Measuring the predictability of life outcomes with a scientific mass collaboration
Significance
Hundreds of researchers attempted to predict six life outcomes, such as a child’s grade point average and whether a family would be evicted from their home. These researchers used machine-learning methods optimized for prediction, and they drew on a vast dataset that was painstakingly collected by social scientists over 15 y. However, no one made very accurate predictions. For policymakers considering using predictive models in settings such as criminal justice and child-protective services, these results raise a number of concerns. Additionally, researchers must reconcile the idea that they understand life trajectories with the fact that none of the predictions were very accurate.
Abstract
How predictable are life trajectories?

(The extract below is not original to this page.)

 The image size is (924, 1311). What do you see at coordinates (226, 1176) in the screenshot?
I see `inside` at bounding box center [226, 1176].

We investigated this question with a scientific mass collaboration using the common task method; 160 teams built predictive models for six life outcomes using data from the Fragile Families and Child Wellbeing Study, a high-quality birth cohort study. Despite using a rich dataset and applying machine-learning methods optimized for prediction, the best predictions were not very accurate and were only slightly better than those from a simple benchmark model. Within each outcome, prediction error was strongly associated with the family being predicted and weakly associated with the technique used to generate the prediction. Overall, these results suggest practical limits to the predictability of life outcomes in some settings and illustrate the value of mass collaborations in the social sciences.